_Text provided_
- - -
Sri-Kumar: Time for a Central Bank Exit Plan

Aggressive easing policies, particularly in the U.S. and Japan, are creating a global currency war and establishing the foundation for a possible worldwide recession, says Komal Sri-Kumar.

Jeremy Glaser: For Morningstar, I'm Jeremy Glaser. I'm pleased to be here today with Sri-Kumar. He is the president of Sri-Kumar Global Strategies, and he is also the chairman of the TCW comprehensive asset allocation committee. We’re going to talk about central bank actions and its impact on the fixed income and equity markets. Sri, thanks for joining me today.

Komal Sri-Kumar: Good to be with you, Jeremy.

Glaser: So let's start in the United States and talk about the Fed. They've recently indicated that they might have some more flexibility in terms of their mortgage-backed security buying. They might increase it or decrease it based on economic indicators. Do you think this is a sign that we're going to see even more Fed action or there's going to be a pullback soon, or is this just more of trying to get the markets thinking that's going to happen, but that the Fed is really going to stick with their current plan?
- - -
_Source data_
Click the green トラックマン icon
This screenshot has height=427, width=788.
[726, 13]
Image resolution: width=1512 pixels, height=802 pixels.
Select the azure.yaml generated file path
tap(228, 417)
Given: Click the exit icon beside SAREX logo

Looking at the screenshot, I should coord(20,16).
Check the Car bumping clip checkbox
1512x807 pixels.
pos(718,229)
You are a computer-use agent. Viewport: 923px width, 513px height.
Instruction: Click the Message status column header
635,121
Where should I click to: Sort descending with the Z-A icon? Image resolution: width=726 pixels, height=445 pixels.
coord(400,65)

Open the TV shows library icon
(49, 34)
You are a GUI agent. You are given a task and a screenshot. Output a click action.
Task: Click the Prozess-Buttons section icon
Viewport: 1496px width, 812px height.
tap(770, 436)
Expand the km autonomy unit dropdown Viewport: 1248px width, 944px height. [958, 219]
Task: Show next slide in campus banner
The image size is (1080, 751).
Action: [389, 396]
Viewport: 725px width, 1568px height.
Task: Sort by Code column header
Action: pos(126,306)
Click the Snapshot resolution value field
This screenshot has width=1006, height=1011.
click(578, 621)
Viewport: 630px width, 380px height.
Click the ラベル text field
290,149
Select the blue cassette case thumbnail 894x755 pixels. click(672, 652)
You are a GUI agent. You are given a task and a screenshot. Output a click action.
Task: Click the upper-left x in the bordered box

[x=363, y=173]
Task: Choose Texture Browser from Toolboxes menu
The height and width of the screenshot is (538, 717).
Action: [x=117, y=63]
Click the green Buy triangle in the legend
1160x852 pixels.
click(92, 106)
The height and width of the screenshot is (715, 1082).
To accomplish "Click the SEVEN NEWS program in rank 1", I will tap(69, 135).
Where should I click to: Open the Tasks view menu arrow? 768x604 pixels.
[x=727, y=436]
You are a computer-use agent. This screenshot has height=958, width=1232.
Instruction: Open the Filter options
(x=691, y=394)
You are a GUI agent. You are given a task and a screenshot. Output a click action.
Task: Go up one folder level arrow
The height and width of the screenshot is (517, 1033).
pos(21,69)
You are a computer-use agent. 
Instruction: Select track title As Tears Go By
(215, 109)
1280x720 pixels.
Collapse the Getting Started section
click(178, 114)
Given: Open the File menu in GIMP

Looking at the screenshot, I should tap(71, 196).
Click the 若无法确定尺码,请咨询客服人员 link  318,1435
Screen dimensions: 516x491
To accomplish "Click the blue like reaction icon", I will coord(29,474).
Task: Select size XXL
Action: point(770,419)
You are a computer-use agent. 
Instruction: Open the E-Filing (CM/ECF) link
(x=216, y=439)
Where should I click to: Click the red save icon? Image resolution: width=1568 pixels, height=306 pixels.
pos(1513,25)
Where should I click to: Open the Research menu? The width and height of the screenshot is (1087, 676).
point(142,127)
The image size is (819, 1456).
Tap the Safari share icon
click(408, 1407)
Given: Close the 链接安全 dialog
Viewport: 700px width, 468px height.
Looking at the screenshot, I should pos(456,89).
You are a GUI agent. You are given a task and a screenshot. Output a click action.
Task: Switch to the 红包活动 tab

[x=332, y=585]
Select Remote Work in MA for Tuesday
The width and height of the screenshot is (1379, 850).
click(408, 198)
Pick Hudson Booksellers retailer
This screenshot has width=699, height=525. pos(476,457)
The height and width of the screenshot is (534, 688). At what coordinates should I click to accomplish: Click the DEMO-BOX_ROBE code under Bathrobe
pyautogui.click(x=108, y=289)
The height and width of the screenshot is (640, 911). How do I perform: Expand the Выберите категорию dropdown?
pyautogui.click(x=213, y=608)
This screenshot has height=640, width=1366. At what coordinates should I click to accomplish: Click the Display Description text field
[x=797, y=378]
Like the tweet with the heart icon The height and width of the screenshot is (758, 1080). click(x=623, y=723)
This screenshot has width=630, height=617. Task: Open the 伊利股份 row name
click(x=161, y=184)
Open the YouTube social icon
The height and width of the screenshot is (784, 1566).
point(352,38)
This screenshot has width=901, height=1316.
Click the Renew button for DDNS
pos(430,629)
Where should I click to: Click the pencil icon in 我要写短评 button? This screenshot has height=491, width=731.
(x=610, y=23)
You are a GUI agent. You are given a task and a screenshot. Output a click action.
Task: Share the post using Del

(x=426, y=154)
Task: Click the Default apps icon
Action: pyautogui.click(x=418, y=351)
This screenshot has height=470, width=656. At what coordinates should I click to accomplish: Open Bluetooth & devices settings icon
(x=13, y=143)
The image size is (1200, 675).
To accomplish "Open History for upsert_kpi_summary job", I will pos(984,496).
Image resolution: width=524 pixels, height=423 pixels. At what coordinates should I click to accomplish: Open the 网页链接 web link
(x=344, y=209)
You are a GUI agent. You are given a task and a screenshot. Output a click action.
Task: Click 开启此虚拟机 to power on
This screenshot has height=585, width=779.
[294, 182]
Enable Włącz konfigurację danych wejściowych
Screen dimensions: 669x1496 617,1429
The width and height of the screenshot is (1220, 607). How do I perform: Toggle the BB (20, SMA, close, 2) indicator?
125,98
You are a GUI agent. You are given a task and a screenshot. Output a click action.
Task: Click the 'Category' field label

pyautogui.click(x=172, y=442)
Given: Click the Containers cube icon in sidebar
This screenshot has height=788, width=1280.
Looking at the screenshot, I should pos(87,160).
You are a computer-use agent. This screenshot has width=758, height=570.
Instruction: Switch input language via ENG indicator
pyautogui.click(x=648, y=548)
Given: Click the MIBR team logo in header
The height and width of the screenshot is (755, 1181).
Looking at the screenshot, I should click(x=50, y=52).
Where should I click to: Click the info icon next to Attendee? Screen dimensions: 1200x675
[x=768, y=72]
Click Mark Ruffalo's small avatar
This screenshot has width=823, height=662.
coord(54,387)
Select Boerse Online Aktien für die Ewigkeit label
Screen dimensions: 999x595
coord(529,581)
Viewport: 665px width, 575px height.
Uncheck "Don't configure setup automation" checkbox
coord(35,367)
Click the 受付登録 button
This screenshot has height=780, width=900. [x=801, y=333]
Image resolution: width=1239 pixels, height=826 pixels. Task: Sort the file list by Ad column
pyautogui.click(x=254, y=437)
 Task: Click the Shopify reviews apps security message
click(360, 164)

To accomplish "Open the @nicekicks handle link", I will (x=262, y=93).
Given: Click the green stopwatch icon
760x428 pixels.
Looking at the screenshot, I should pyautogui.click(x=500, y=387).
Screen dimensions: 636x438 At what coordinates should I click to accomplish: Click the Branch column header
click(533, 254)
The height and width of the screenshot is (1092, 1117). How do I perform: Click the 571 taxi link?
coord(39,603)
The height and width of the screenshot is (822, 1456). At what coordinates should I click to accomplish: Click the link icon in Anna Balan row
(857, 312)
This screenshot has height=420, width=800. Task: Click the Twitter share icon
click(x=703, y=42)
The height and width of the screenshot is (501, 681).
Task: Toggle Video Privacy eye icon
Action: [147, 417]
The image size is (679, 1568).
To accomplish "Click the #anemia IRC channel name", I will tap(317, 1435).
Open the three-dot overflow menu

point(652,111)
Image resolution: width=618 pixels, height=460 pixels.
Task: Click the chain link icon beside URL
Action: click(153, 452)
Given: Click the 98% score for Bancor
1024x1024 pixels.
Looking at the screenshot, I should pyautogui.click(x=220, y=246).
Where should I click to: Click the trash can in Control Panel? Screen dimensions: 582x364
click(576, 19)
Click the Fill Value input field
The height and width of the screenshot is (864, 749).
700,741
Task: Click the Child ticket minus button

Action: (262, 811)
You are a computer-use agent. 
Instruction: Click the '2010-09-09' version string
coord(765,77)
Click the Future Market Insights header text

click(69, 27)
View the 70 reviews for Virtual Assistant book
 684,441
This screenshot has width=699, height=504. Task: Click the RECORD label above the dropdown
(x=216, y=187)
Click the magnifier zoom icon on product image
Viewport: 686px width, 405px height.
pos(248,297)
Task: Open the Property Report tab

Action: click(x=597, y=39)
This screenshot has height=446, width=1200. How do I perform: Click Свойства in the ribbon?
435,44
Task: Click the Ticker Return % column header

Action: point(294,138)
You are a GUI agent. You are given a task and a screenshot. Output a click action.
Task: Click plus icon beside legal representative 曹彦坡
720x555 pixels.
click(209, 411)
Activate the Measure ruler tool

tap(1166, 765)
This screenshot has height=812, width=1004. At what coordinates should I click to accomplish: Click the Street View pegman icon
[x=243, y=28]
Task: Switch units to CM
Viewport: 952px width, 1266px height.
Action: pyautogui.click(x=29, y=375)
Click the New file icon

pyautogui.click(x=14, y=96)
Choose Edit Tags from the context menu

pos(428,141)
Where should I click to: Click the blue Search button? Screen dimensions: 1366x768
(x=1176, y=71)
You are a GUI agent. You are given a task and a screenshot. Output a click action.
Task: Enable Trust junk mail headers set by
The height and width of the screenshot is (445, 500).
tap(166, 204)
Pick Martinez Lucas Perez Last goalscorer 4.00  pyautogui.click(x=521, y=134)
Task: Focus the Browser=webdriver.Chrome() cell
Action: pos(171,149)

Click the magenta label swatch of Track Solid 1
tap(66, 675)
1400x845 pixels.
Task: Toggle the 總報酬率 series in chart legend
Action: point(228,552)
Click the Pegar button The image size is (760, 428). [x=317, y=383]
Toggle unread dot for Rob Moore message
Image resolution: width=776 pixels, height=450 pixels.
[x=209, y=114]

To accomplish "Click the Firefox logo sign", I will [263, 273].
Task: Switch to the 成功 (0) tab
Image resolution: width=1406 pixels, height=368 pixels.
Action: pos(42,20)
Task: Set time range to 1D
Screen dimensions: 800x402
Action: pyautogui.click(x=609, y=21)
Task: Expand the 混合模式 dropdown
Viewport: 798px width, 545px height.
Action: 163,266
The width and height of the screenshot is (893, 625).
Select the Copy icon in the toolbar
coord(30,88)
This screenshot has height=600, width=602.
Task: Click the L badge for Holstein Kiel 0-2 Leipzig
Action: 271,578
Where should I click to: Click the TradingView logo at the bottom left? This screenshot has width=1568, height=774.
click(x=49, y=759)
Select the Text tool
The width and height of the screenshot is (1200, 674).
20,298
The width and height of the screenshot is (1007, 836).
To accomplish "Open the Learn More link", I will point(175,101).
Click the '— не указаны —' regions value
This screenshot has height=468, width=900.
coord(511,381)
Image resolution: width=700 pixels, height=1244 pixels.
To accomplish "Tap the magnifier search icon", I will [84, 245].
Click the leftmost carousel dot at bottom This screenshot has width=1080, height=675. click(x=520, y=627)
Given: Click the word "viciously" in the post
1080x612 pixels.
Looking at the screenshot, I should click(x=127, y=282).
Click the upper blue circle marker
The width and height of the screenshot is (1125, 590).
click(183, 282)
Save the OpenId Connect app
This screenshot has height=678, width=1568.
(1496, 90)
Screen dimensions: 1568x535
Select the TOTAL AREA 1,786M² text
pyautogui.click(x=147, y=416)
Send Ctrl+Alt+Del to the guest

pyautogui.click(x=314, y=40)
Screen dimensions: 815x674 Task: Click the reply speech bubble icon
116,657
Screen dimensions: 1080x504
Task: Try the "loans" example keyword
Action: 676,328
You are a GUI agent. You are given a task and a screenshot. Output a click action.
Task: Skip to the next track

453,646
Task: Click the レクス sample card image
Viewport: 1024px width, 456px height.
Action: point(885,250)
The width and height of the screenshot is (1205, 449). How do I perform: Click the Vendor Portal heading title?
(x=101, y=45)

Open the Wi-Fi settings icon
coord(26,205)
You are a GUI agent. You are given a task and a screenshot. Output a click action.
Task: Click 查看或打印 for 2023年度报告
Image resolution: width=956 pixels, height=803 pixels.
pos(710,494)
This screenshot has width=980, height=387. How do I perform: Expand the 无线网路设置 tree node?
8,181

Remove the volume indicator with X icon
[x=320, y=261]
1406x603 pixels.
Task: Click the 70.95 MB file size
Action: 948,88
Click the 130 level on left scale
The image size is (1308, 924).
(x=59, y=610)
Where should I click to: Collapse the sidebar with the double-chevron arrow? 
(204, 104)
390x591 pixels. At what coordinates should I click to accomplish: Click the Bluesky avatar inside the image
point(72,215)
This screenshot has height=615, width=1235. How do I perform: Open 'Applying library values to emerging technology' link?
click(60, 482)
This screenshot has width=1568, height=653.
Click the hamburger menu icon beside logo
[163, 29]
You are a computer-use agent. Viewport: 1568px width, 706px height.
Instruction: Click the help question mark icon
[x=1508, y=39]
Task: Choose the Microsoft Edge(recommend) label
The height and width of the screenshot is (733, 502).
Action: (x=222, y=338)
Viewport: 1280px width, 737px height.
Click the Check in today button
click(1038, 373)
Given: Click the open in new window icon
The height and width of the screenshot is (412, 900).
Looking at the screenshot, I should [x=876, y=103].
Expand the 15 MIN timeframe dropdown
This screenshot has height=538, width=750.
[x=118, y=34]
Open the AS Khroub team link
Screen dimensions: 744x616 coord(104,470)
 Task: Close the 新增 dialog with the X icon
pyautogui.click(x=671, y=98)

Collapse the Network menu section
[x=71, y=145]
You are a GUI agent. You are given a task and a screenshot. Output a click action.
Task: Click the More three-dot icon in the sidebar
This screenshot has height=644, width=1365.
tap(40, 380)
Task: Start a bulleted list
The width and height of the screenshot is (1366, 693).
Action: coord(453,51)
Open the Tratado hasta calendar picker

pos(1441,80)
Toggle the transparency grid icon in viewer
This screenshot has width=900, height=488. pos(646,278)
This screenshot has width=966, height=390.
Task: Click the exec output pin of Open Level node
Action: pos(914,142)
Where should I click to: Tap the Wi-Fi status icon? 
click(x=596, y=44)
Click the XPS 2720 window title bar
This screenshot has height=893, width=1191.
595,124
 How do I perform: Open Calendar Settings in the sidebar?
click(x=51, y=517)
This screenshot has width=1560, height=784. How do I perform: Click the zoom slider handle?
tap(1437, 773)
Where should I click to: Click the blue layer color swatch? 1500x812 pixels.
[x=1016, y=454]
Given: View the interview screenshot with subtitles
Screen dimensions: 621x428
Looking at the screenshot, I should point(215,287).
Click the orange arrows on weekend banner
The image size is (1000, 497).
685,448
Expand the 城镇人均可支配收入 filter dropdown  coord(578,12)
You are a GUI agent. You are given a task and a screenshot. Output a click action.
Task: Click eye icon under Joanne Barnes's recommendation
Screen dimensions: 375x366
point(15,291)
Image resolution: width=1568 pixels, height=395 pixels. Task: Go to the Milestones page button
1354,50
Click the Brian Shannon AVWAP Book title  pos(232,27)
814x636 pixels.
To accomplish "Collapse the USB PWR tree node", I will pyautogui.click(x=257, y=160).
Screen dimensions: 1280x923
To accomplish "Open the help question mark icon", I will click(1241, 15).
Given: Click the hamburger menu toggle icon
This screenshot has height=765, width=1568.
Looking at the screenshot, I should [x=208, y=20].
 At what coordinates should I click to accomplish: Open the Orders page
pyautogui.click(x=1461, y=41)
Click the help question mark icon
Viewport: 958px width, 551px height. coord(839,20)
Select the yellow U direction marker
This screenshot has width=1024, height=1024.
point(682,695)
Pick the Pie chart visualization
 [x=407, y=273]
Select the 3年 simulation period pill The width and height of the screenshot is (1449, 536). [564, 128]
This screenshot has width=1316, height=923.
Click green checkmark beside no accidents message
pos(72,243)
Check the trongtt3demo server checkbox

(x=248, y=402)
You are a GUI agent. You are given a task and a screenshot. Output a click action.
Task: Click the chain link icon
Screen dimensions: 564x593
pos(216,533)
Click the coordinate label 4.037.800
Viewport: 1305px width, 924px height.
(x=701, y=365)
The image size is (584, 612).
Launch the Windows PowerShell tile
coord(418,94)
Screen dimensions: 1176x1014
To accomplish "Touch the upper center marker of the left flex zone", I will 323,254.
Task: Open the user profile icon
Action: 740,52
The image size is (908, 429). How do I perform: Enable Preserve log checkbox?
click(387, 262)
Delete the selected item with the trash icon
- - -
_About this task_
Continue the interview with Komal Sri-Kumar on central bank policy, starting right after Glaser's last question.

_Result of this task_
Sri-Kumar: Good timely question, Jeremy. I think we have a very dovish Fed chaired by Ben Bernanke. And while they've been giving messages including over the weekend that they could increase or decrease the amount of bond purchases, I think the move is likely to be one-way at least for the foreseeable future, namely, they either keep up their current $85 billion per month, or even increase it if they don't get economic recovery of a sufficient magnitude out of it. I don't see them going down. The reason for that, it is as if you've had a drug addict for the last four years and you've been increasing the amount of drug and suddenly you say, do you want to reduce it, do you want to go through the risk of how the patient might react? And it's the same thing with the economy. The economy seems to be growing at a very miniscule rate. Provided the QE is on, why would you want to tamper it? That's not my view, but that I think is where the Fed is coming from.

Glaser: The Fed, obviously, isn't the only central bank that's in expansionary mode right now. The Bank of Japan has announced some new plans for the last couple of months for a very aggressive expansion of the monetary base. What do you think Japan is trying to do there, and what do you think about that program?

Sri-Kumar: I think that are two separate issues. I think the Japanese have been trying now for over 20 years to get an economic recovery since the stock market collapsed in early 1990, and they don't have it. So this is their latest effort, but Jeremy, the Japanese issue is much more troubling to me. Let's see why. Japan's GDP is about one third that of the United States, roughly, and Japan is buying about $80 billion worth of bonds, Bank of Japan, every month, roughly similar to the Fed's $85 billion worth every month.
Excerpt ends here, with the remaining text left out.